HIGH-RISE (2015) is a British social-surrealist dystopian film based on the cult novel of the same name by JG Ballard. Fragmented and lurching to a diffused finish, nonetheless I found it utterly compelling and engaging. While I would have liked more clarity, particularly in the ending (where a Margaret Thatcher quote comes out of nowhere and doesn’t really apply), the movie’s solid performances, direction, and pure craziness got in my pores and stuck with me long after I finished it.
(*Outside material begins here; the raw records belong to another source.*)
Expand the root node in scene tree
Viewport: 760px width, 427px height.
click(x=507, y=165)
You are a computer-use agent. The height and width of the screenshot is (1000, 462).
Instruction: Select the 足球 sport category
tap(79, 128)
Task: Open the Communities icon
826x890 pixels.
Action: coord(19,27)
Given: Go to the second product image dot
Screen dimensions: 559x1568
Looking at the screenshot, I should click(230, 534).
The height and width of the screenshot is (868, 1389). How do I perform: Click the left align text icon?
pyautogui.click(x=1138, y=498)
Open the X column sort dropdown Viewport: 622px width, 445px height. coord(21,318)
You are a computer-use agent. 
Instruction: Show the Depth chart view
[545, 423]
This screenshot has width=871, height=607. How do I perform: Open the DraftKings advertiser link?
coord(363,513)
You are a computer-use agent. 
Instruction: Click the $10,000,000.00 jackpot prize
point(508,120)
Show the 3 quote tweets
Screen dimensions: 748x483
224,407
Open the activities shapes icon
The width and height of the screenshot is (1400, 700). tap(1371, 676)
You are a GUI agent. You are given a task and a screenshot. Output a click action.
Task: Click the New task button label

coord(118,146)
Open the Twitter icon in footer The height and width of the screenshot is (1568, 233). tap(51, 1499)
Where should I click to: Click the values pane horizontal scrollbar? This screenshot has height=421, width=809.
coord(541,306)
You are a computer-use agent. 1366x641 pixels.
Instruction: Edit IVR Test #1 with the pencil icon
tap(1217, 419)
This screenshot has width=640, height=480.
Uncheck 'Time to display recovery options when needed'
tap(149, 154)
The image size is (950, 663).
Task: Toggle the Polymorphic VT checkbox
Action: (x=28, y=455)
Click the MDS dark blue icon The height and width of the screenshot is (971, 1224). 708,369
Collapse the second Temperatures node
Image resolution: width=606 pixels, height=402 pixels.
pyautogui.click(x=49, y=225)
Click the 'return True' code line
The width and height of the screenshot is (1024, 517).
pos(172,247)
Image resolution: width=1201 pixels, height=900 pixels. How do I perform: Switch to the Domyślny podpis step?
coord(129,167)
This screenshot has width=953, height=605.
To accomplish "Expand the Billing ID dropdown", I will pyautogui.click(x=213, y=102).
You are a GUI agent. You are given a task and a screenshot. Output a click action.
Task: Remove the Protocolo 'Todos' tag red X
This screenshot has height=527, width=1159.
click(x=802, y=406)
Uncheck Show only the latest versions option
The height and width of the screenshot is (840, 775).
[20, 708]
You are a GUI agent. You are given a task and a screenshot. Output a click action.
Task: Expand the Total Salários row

In HIGH-RISE, Dr. Robert Laing (Tom Hiddleston, nailing it) moves into a giant high-rise apartment building built by Anthony Royal (Jeremy Irons). Set in 1970s Britain, the building was conceived on a utopian concept that the building should provide everything its residents need, including a supermarket, school, gym, and pool. The upper classes live on the top floors, middle-class people like Laing and single mom Charlotte (Sienna Miller) live in the middle floors, and lower-class people like Richard Wilder (Luke Evans) and his wife Helen (Elisabeth Moss) live at the bottom.
The building warps perception. Everybody living in the tower becomes so immersed in it they forget the outside world and see no reason to ever leave. The tower becomes their world. When the building starts failing due to excess demands on it and faulty design, resulting electricity shortages put pressure on the fragile social order by introducing scarcity. The rich believe they have an inherent right to all of the building’s services, while the lower classes, who pay the same service charges, believe they have an equal right to them.
The first power cut results in impromptu parties that unleash primitive impulses. The classes begin fighting between floors and act out against the building itself. Royal, the architect and owner, looks on it all as a grand social experiment, excited about humanity entering a new phase. Wilder, a brutish firebrand, sees the insanity inherent in the building and wants revolution. The rest of the residents normalize the degradation, acting in accordance with the conventions of their designated class even as everything falls apart.
As this is based on a JG Ballard story, Laing, our protagonist, is a passive observer in all this, rebelling against and aiding events in equal turn. He gets a taste of power telling a colleague who slighted him that he might have a brain tumor. He’s told by an admiring woman that he’s one of the building’s best amenities. Over time, he becomes at one with the building and its apocalyptic vision. The movie’s main concern isn’t a typical narrative but more its themes of utopia versus humanity, scarcity and class war, and the insanity inherent in a system that promises everything but puts classes at odds with each other over finite resources. As such, it functions as a nearly perfect allegory for Western societies.
Overall, again, it’s a somewhat diffused story without a particularly strong protagonist, but it’s a compelling, even fascinating, watch.